14 DAY TRIAL // Security updates are an integral part of IT infrastructure maintenance, yet no less than 50% of the Project Quant Survey's respondents indicated that they relied on only informal or even had no patch management process designed to bulletproof as much as possible application software installed on desktops. In this context, Project Quant comes to help streamline and optimize the process of evaluating and deploying software updates, and to enable companies to avoid letting themselves remain open to attacks by neglecting to install patches or by integrating them poorly.
But the optimization of patch management is only one aspect of Project Quant, made public at the Microsoft at Black Hat USA 2009. The software giant explained that the project also delivered a framework designed to permit companies to build a cost model for the processes associated with patch management. Furthermore, Project Quant is in no way tailored to a specific industry or reflecting the needs of companies of a particular circumstance or size. In fact, on the contrary, the generalized model offered can be tailored to the needs of all customers, and leveraged by all companies to fuel a boost in security by keeping software in their IT infrastructure up to date.
Moreover, the model is designed to be vendor-neutral, and through the Project Quant website all companies can join the community already established around the online destination and share their insights, discuss problems and data, as well reveal their particular adaptations of the set of industry best practices made available through the initiative. Project Quant was created by analyst firm Securosis and sponsored by Microsoft. According to the Redmond company, Microsoft security guru Jeff Jones and Rich Mogull of Securosis were responsible for the evolution of the project after its “birth.”
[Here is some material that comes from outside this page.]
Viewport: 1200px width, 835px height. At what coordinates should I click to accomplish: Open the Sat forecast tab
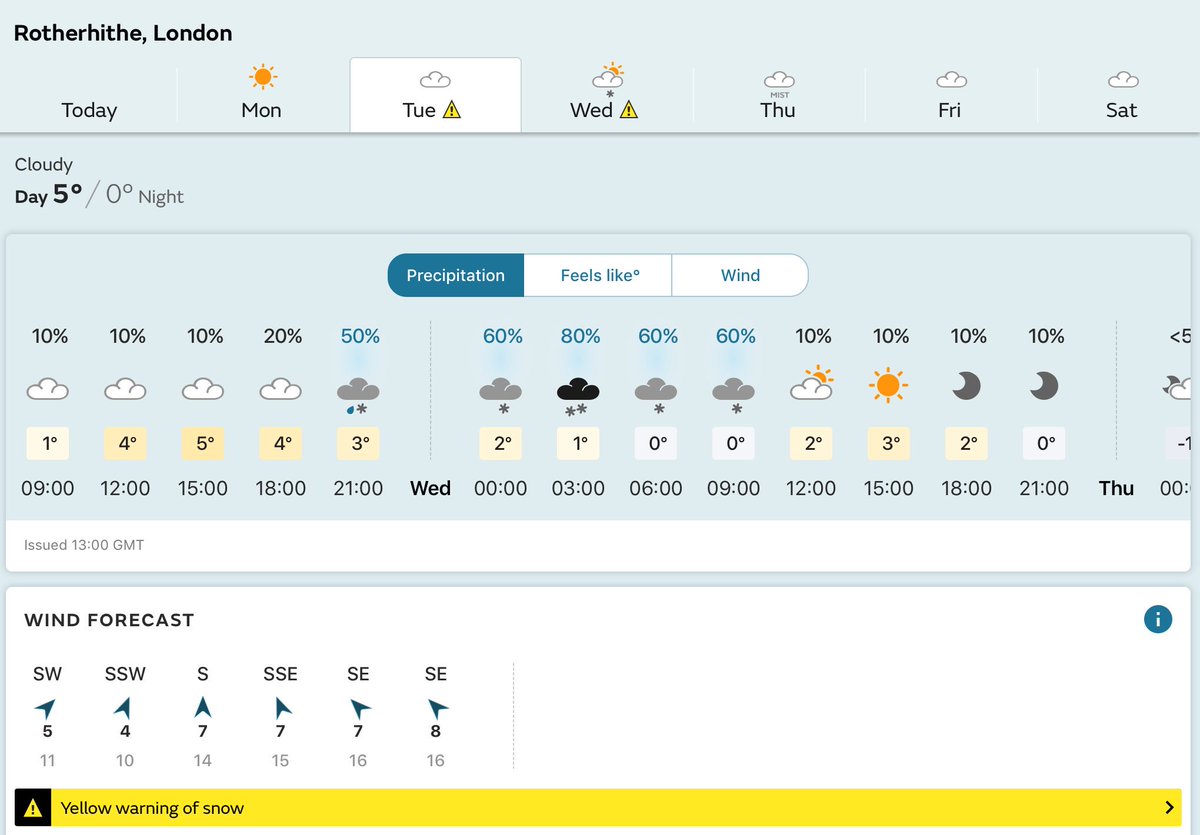1121,96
Essentially, Project Quant's model spans across all areas of patch management, from simply monitoring for patches to wrapping up deployment by confirming that the rollout process is complete. Microsoft pointed out that companies could use the framework not only for workstations but also for servers and additional devices in their IT infrastructure.
Under a Creative Commons license, Project Quant offers companies a wide variety of materials, from primary research to surveys, interviews, community participation content and even internal project communications. Microsoft explained that this approach served to guarantee to participants an open and transparent research initiative.
Version 1.0 of the Project Quant Report will be made available this week, bringing to the table a description of the Update Management Model, including the community-developed patch management cycle. The report will be accompanied by the Project Quant Model Spreadsheet 1.0, which will contain metrics and variables critical to adapting the model to specific patch management needs.
Microsoft enumerated the key results of Project Quant:
- Project Quant achieved the goal of community participation, with significant contributions and feedback from customers and IT professionals on the project site.
- The project defined an Update Management Process Lifecycle. Surprisingly, initial project investigations did not find any well-defined patch management life cycle that could be leveraged, so one key result from the Quant community was a 10-stage Update Management Process Lifecycle as detailed on the project Web site and in the published report.
- Project Quant identified further areas of research that need to be explored to complement the Update Management Cost Model: -Workaround/Mitigation Process Model, as an alternative to patching. -Risk Model for Update Deferment. Organizations and vendors may drive down patch costs by simply patching or releasing patches less often. An operational metric is needed to measure the risk trade-off against cost reduction.
- The project created a v1.0 Model. Though the model and report are a v1.0 effort, the process components, key variables and operational metrics are sufficiently well-defined that organizations can begin leveraging them to help describe and define their patch management maturity.